NSOFC Non-syndromic orofacial cleftRR Relative risk

Figure 3
Figure 3: Spatiotemporal NSOFC clusters, Villa Clara Province, Cuba, 2013–2018

In several national and international studies, isolated CP represents only a third to a half of all observed NSOFC cases.[8,24,34,36] Other studies show even lower frequencies, including one carried out in Villa Clara Province in the 1990s at the José L. Miranda Pediatric University Hospital’s orthodontic service, where isolated CP represented only 11.4% of all NSOFC cases.[37]

One possible explanation for this difference is that hard-palate fissures are frequently accompanied by fissures in the lips.[8] Additionally, the lip and palate have different embryological origins: the palate is derived from the endodermal lamina, while the lips are derived from the ectodermal lamina.[2]

Adjusted NSOFC prevalence at birth in Villa Clara Province (0.78 per 1000 births) is within the range described both in Cuba and worldwide (0.7–1.5 per 1000 newborns).[2,22,29] This frequency is slightly higher than that found in research on congenital disorders in newborns carried out in Havana from 2000 to 2003, in which CL with or without CP NSOFC represented 5.4% of all isolated congenital abnormalities, at a prevalence of 0.71 per 1000 births.[38] This coincides with that observed by Cisneros in Santiago de Cuba, who diagnosed 98 NSOFC cases in 138,381 births over a period of 10 years.[34]

However, over a five-year period (2007–2011), researchers in Havana found an adjusted CL (with or without CP) prevalence rate of 1.1 per 1000 births in Arroyo Naranjo municipality,[39] lower than observed frequencies in the years 1998 and 2000 in Octavio de la Concepción de la Pedraja Pediatric University Hospital in Holguín, a province in eastern Cuba, at 1.22 and 1.26 per 1000 live births, respectively.[40]

Frequency of congenital malformations varies greatly by ethnicity: populations of African ancestry have the lowest prevalence, followed by those of European descent, and then populations of Native American and Asian ancestry, who have the highest prevalence.[6–8,10]

A descriptive analysis using ECLAMC clinical-epidemiological data from 9 South American countries for 1995–2012, identified 2773 newborns with NSOFC (2293 with CL with or without CP, and 480 with isolated cleft palate), for an overall prevalence of 1.08 per 1000 newborns.[20]

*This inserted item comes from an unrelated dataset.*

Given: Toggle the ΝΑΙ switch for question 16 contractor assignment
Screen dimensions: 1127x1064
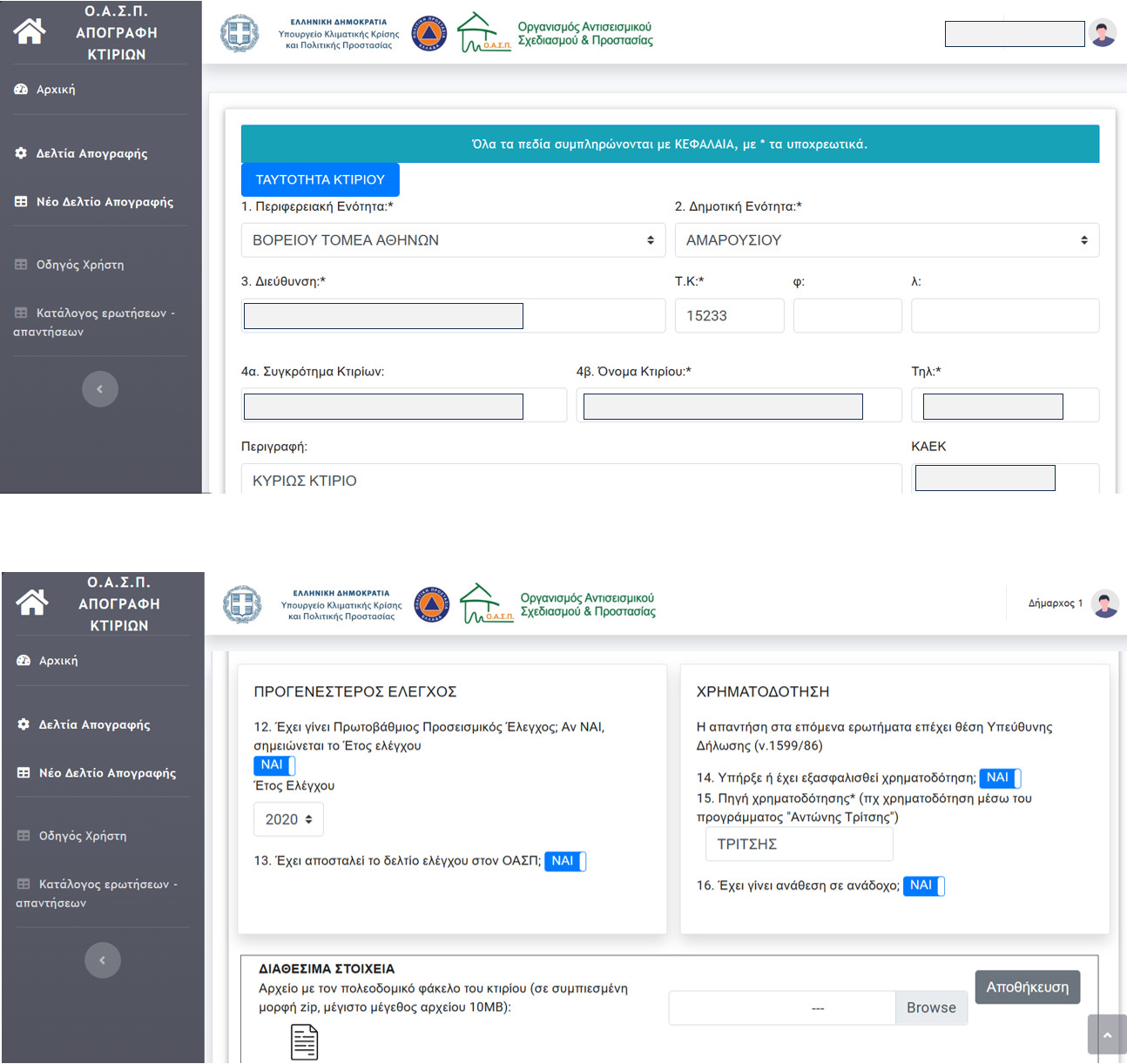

In Guadalajara, Mexico, which has a large indigenous population, a 2009–2016 study found a high prevalence of NSOFCs (2.79 per 1000).[41] Other authors studying NSOFC rates in Mexico have estimated overall frequencies between 0.6–0.9 per 1000 live births.[28] In the USA, NSOFC rates vary considerably among different ethnic groups, with higher frequencies among Asian Americans and Native Americans (2 per 1000), followed by non-Hispanic whites and Hispanics (1–1.43 per 1000), and with lowest frequencies among African Americans (0.4 per 1000).[7]

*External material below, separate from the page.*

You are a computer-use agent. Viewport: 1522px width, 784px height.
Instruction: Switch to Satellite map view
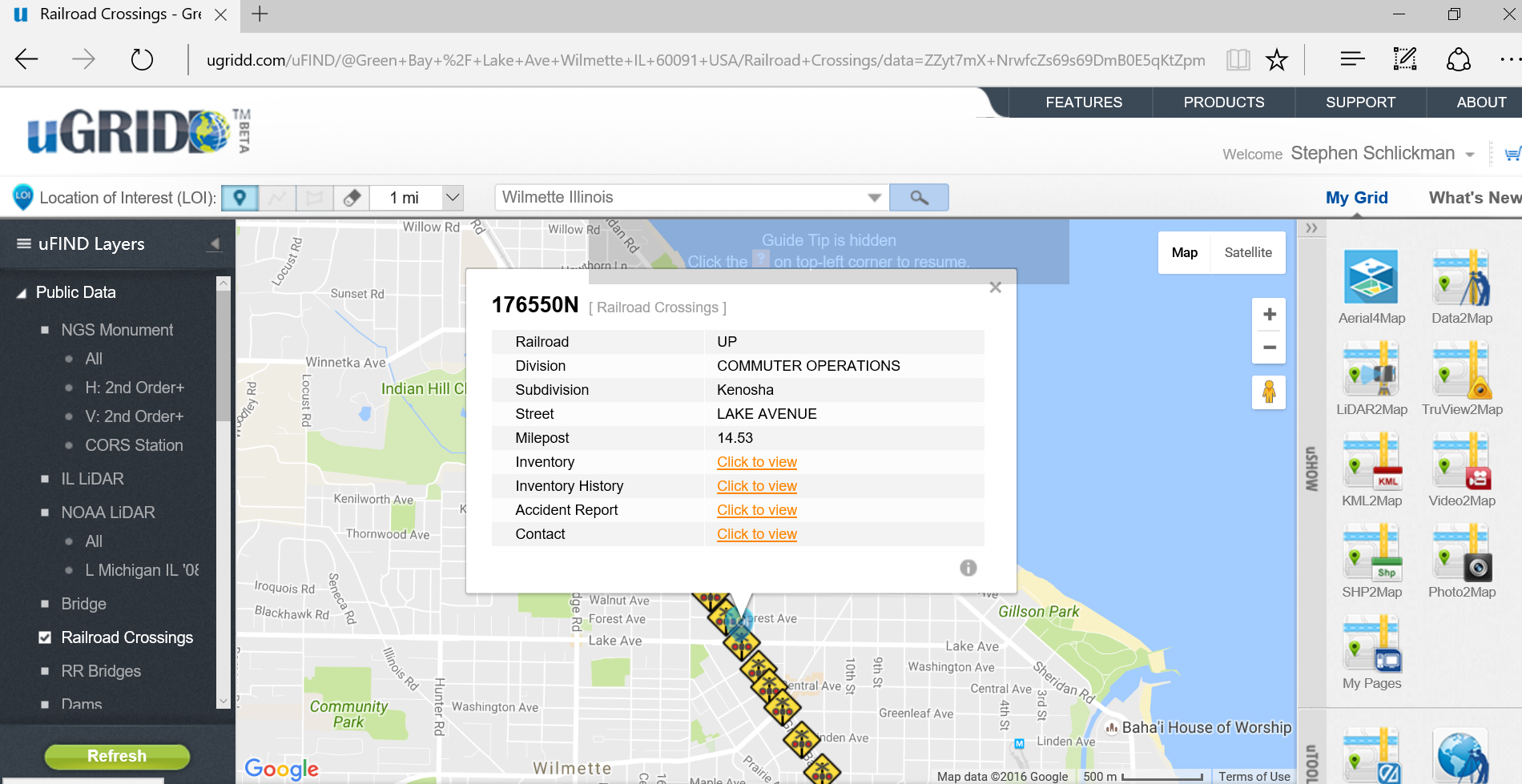coord(1247,253)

In addition to genetic factors that influence NSOFC-frequency differences among ethnic groups, economic and sociocultural factors play a role in NSOFC spatial variation. For example, NSOFC rates vary within ethnic groups and nationalities in Africa, from 0.5 per 1000 in Ghana and Nigeria (the latter the most populous African country and the nation with the largest Black population worldwide, at >160 million people); 0.7 per 1000 in Malawi; 1.4 per 1000 in Ethiopia; and up to 1.65 per 1000 in Kenya.[21,42]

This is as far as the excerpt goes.